Decent, pragmatic, steady-handed German leader recoiled from Europe’s biggest threats

Angela Merkel: When she steps down  after 16 years in office, she will bequeath a country that lives well, where unemployment is at 6 per cent and whose status as Europe’s political and economic powerhouse is largely unchallenged.  Photograph: Liesa Johannssen-Koppitz/Bloomberg
Angela Merkel: When she steps down after 16 years in office, she will bequeath a country that lives well, where unemployment is at 6 per cent and whose status as Europe’s political and economic powerhouse is largely unchallenged. Photograph: Liesa Johannssen-Koppitz/Bloomberg

At the heart of Angela Merkel’s political style is her disdain for the very idea of style in politics. She practised politics as the negation of style. Not for her the grand vision or the soaring rhetoric. Everything from her low-key oratory, its cadences like a Wikipedia entry, to her resolutely unchanging uniform spoke of the same suspicion of ornamentation. In an age when most politicians are resigned to sacrificing their privacy and submitting themselves to the indignities of celebrity culture, she did neither.

She approached the exercise of power in much the same way. What Beckett did to language – stripping away each flourish, excising every adornment – she did to politics. When your dishwasher breaks, she once said, you don't want exhaustive theories as to what went wrong; you want it fixed. And that was how she saw her role. Voters wanted things fixed. Her job was to fix them – one by one, step by step, year after year. Germany and Europe changed on her watch – not according to a grand design but through the slow accretion of these individual fixes. Some of her views remained constant, certainly, but the rigidity of her personal style many misread as inflexibility of thought. At home and abroad, Merkel was adaptable, pragmatic and capable of chameleon-like shifts that wrong-footed opponents and helped ensure her remarkable longevity. It was politics as problem-solving puzzle.

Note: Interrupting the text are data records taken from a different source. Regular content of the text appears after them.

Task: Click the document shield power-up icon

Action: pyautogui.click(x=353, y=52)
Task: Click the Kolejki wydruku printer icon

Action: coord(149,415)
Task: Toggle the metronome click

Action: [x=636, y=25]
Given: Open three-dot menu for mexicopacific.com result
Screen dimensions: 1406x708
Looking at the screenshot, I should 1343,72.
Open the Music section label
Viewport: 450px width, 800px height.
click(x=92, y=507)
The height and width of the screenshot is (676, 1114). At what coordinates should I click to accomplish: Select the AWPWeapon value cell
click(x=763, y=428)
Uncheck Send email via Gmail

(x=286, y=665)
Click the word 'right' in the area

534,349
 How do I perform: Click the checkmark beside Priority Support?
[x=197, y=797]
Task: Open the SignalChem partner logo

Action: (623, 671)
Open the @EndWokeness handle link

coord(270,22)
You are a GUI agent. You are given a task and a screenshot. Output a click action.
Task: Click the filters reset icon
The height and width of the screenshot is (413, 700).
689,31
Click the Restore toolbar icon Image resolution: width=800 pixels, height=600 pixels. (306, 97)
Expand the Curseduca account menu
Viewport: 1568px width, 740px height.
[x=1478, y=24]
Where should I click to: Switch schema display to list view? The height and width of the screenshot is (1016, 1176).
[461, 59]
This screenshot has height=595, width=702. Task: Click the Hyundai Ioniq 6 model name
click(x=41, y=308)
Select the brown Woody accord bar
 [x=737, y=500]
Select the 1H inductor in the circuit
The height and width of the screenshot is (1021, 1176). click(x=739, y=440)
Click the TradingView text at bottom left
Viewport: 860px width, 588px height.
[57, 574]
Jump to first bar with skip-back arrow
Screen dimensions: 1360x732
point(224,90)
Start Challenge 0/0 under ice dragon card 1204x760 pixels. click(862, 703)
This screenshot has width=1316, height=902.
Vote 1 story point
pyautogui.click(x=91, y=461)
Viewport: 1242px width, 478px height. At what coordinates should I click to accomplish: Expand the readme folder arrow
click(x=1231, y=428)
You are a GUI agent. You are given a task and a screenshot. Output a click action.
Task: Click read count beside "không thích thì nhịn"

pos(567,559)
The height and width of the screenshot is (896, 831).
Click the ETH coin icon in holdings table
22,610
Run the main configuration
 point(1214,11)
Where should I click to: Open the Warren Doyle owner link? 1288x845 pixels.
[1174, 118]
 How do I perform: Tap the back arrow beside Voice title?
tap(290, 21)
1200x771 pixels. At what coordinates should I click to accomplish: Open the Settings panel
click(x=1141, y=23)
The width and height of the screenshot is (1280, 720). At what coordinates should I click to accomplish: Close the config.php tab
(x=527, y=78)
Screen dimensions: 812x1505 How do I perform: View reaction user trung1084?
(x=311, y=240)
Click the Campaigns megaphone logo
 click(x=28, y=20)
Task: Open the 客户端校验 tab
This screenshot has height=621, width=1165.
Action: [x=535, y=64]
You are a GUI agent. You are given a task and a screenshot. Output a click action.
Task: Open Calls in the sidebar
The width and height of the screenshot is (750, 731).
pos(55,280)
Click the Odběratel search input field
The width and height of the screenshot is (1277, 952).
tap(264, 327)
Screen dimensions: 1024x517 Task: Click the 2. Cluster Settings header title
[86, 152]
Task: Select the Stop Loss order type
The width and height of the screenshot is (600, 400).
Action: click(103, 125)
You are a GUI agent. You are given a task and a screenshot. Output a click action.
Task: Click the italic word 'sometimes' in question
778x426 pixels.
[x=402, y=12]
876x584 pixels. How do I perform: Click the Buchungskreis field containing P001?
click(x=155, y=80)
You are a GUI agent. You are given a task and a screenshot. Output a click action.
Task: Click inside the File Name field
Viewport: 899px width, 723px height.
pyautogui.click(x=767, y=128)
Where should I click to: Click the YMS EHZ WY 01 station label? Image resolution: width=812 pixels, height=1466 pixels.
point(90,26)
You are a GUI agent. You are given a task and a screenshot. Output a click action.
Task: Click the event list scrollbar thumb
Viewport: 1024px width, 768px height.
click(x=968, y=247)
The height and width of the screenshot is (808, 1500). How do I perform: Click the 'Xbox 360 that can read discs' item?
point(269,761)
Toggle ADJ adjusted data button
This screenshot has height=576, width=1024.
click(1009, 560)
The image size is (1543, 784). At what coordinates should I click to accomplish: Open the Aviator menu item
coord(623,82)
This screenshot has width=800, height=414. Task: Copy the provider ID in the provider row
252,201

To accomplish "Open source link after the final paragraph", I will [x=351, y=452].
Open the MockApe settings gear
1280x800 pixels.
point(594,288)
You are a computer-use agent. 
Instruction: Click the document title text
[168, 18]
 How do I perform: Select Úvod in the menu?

By almost every measure, the Merkel method worked. When she steps down next month, on her own terms, after 16 years in office, she will bequeath a country that lives well, where unemployment is at 6 per cent and whose status as Europe’s political and economic powerhouse is largely unchallenged. A whole generation of Germans has no memory of the years, immediately preceding Merkel’s coming to power, when the country was portrayed as the ageing, change-averse “sick man of Europe”.

Brexit’s aftermath

The European stage, where progress is made through consensus-building and deal-making, rewards leadership qualities like Merkel’s. Whereas her French counterparts, accustomed to their domestic role as republican monarch, would declaim their ambitions for EU reform and hope everyone else fell into line, Merkel moved slowly, always leading from the centre, rarely divulging her ideas until she had to, and sometimes not even then. What emerged was almost invariably closer to her own position.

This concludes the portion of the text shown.